И вот, посоветовавшись с руководителем, аспирант Вавилова доводит концентрацию до некоторого максимума, затем постепенно понижает ее.

Все идет, как ожидалось: меньше растворено солей – меньшая люминесценция. Это естественно, так как холодное свечение вызывается возбуждением молекул соли, а не воды.

Наконец в растворе остаются лишь следы уранила. Теперь уж, разумеется, никакого свечения быть не может.

Но что это? Черенков не верит своим глазам.

Уранила осталась гомеопатическая доза, а свечение продолжается. Правда, очень слабое, но продолжается. В чем дело?

Черенков выливает жидкость, тщательно промывает сосуд и наливает в него дистиллированную воду. Но что это? Чистая вода светится так же, как и слабый раствор. А ведь до сих пор все были уверены, что дистиллированная вода не способна к люминесценции.

Черенков взволнован и рассказывает своему руководителю о неудачном опыте. Но Сергей Иванович тоже не знает, чем объяснить странное свечение.

– Может быть, вода все-таки не совсем чиста? Не растворяется ли в ней – пусть в самой ничтожной доле – стекло? Стекло засоряет воду, и в результате возникает этот непонятный эффект.

Вавилов советует аспиранту попробовать поставить вместо стеклянного сосуд из другого материала. Черенков берет платиновый тигель и наливает в него чистейшую воду. Под дном сосуда помещается ампула со ста четырьмя миллиграммами радия. Гамма-лучи вырываются из крошечного отверстия ампулы и, пробивая платиновое дно и слой жидкости, попадают в объектив прибора, нацеленного сверху на содержимое тигля.

Снова приспособление к темноте, снова наблюдение, и… опять непонятное свечение.

– Это не люминесценция, – твердо говорит Вавилов. – Это какое-то новое, неизвестное пока науке оптическое явление.

Вскоре всем становится ясно, что в опытах Черепкова имеют место два вида свечения. Один из них – люминесценция. Но люминесценция наблюдается лишь в концентрированных растворах. В дистиллированной воде под влиянием гамма-облучения мерцание вызывается иной причиной…

А как поведут себя иные жидкости? Может быть, дело не в воде?

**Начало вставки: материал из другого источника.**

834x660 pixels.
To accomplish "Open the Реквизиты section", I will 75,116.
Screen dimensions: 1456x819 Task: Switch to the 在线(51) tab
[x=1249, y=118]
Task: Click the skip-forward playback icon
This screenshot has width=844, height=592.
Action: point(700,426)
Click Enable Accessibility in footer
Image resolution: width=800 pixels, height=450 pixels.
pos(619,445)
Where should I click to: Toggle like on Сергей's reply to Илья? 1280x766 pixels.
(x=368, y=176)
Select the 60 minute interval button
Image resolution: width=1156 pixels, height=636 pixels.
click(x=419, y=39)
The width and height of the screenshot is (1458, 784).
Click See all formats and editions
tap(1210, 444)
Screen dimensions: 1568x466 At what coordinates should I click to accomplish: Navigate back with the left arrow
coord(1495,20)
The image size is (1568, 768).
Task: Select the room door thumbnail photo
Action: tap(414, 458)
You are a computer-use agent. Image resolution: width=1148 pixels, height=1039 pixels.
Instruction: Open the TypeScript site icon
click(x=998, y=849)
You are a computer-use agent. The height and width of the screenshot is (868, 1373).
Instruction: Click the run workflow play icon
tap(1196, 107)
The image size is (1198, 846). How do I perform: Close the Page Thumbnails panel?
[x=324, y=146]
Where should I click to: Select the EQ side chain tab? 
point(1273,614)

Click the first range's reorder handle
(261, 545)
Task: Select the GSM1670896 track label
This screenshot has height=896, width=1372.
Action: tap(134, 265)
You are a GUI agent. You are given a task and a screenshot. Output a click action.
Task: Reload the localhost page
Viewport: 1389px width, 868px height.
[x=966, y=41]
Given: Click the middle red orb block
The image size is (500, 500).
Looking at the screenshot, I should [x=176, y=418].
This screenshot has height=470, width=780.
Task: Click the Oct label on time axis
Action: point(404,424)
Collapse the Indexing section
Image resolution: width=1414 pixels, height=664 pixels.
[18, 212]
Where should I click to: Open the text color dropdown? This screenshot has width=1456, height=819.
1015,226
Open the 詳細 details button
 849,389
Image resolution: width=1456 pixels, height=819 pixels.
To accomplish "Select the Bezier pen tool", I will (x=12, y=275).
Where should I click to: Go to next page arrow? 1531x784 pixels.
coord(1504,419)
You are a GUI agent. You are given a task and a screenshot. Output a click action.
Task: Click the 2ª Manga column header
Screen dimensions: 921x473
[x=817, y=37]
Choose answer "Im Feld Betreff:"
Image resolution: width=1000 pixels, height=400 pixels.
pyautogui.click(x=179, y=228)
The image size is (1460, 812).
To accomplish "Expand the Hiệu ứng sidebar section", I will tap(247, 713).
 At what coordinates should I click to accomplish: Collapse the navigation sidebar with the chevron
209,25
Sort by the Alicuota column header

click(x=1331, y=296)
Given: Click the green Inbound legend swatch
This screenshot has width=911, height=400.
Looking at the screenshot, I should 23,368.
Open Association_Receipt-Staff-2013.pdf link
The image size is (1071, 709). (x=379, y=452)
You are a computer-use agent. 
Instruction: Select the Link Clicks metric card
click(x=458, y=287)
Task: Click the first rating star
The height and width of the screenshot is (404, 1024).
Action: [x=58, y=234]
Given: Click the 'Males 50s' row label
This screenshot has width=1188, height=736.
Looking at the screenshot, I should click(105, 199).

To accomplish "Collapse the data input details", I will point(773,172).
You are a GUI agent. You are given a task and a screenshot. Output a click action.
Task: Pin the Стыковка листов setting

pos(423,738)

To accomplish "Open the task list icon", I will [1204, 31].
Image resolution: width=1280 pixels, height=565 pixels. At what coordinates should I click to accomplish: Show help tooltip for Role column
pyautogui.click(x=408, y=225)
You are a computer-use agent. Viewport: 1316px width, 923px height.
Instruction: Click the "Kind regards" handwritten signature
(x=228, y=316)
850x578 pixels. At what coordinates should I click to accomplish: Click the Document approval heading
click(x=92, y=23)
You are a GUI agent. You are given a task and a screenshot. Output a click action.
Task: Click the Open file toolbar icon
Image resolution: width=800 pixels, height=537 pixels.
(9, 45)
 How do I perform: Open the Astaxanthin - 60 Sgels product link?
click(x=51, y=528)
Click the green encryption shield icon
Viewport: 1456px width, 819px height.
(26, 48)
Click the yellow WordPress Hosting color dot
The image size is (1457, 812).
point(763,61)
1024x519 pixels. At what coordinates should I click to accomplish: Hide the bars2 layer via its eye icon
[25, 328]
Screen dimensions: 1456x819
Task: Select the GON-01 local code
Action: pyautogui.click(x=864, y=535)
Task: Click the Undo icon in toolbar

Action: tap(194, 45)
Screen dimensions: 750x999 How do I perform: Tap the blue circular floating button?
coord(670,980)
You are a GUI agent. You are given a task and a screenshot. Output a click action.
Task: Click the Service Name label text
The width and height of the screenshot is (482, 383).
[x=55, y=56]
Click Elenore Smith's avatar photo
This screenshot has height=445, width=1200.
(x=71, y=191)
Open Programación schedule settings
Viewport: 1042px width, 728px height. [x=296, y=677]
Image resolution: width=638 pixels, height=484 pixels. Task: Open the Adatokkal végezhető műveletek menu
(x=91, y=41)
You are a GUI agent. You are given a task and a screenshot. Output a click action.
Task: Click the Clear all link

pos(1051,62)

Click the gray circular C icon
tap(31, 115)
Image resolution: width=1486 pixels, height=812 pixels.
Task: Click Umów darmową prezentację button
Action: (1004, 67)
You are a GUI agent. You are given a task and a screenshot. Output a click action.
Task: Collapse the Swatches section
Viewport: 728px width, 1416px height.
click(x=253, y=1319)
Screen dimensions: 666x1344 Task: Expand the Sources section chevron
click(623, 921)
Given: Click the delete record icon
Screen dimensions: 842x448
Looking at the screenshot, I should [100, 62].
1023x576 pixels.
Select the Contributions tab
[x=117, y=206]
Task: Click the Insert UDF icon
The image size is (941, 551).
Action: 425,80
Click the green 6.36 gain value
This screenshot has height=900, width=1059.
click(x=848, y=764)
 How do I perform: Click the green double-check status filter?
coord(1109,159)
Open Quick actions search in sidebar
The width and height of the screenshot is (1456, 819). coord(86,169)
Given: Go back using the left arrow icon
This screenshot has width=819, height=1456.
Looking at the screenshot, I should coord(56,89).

Аспирант наполняет тигель различными спиртами, толуолом, другими веществами. Всего он испытывает шестнадцать чистейших жидкостей. И слабое свечение наблюдается всегда. Поразительное дело! Оно оказывается очень близким по интенсивности для всех материалов. Разница не превышает 25 процентов. Четыреххлористый углерод светится всех сильнее, изобутановый спирт – всех слабее, но так, что разница их свечений не превышает 25 процентов.

Черенков пытается погасить свечение особыми веществами, считающимися сильнейшими тушителями обычной люминесценции. Он добавляет в жидкости азотнокислое серебро, йодистый калий, анилин… Эффекта никакого. Свечение не прекращается.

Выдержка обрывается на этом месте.